「監査を入れたいが、費用の分だけ園の持ち出しが増えるのは避けたい」— この心配には、制度上の答えがあります。この記事では、外部監査費加算と監査報酬の関係を整理し、「実質負担なし」がどういう仕組みで成り立つのかを説明します。
この記事の要点
- 外部監査費加算は、外部監査の費用を賄うために公定価格に設けられた加算
- 監査報酬が加算の金額の範囲内なら、園の実質的な持ち出しはゼロになる
- 加算は年1回、3月分の給付費に上乗せ。報酬の支払時期との時間差だけ理解しておく
「実質負担なし」の意味
外部監査費加算は、施設型給付を受ける幼稚園・認定こども園が公認会計士等の外部監査を受けたときに、公定価格へ上乗せされる加算です。つまり監査の費用は、園の持ち出しではなく制度が手当てする建付けになっています。
このため、監査報酬が加算の金額の範囲内に収まっていれば、差し引きでの園の負担はありません。これが「実質負担なしで監査が受けられる」ということの意味です。
数字で確かめる — 定員60人の認定こども園の例
令和8年度の単価で、利用定員60人・3月の利用こども数60人の認定こども園を考えます。
- 定員60人の単価は7,500円/人
- 加算の年額は 7,500円×60人=450,000円
- 監査報酬が年45万円以内なら、園の実質負担は0円
弊所の監査報酬は、基本的に外部監査費加算と同額でお願いしています。この形なら、報酬と加算がちょうど打ち消し合い、園の規模がどうであれ実質負担は生じません。
気を付けたいのは「お金の入る時期」
加算は毎月に分かれて入るのではなく、年1回・3月分の施設型給付費にまとめて上乗せされます。監査報酬の支払時期が加算の入金より先に来る場合は、その間だけ立て替えのような形になります。

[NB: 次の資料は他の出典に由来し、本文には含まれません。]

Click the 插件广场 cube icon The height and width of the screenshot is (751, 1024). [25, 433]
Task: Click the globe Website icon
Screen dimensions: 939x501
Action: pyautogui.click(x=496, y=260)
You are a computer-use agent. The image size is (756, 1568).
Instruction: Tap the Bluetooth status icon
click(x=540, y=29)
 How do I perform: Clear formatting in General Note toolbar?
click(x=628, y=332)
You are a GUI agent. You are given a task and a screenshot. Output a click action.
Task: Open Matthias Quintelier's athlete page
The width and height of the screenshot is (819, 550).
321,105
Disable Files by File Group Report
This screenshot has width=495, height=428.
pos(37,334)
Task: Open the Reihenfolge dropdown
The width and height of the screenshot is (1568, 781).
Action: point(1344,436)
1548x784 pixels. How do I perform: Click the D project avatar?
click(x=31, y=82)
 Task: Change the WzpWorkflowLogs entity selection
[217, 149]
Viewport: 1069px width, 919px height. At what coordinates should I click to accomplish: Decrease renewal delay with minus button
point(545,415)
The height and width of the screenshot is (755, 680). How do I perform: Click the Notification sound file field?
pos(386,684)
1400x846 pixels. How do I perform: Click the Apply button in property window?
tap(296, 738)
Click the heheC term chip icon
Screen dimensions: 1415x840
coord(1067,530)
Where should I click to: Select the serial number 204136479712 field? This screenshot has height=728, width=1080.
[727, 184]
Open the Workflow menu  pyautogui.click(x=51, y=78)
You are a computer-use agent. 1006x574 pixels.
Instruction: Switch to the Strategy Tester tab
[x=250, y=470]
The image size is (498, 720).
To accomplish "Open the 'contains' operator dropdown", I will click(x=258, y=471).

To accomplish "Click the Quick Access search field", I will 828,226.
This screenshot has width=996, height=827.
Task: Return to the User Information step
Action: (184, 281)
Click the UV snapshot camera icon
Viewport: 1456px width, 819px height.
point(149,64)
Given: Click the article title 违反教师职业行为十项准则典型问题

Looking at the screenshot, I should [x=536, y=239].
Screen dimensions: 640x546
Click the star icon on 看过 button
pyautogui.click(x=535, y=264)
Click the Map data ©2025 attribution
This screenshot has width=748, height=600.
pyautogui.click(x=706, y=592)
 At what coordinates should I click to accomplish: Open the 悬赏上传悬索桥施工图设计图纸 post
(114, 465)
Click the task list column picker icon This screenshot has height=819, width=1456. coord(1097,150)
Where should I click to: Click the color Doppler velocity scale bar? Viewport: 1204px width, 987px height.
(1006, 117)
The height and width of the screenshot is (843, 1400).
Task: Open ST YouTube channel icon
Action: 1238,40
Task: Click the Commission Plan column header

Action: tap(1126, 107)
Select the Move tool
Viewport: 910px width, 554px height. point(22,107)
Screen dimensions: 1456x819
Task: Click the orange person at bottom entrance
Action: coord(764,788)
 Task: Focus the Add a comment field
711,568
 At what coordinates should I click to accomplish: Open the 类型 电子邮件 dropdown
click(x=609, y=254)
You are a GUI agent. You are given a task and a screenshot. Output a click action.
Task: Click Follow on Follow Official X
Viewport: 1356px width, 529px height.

年度の資金繰り表に「3月に加算が入る」ことを書き込んでおけば、この時間差で慌てることはありません。監査の契約時に、報酬の支払時期をどう設定するかを会計士と相談しておくのもよい方法です。
加算の金額が変わる場合
加算の金額は3月時点の利用こども数に連動するため、こどもの数が減れば加算も減ります。報酬を固定額で契約していると、こども数の減少で「報酬が加算を上回る」逆転が起きることがあります。
報酬を加算と同額とする弊所の形なら、加算が減れば報酬も同じだけ下がるので、逆転そのものが起きません。すでに監査を受けている園も、報酬と加算の関係を一度見直してみる価値があります。
Q. 私学助成の幼稚園でも同じことができますか。
外部監査費加算は施設型給付の加算のため、私学助成のままの園には付きません。この場合の監査費用は園の負担となります。施設型給付への移行を考える際は、この加算の存在も判断材料に入れてください。
Q. 加算より安い報酬なら、差額は園のものになりますか。
なります。加算は使途を精算する補助金ではなく公定価格の一部なので、報酬が加算を下回っても返還は生じません。ただし極端に安い監査は、監査として十分な作業が行われるのかという別の確認が必要です。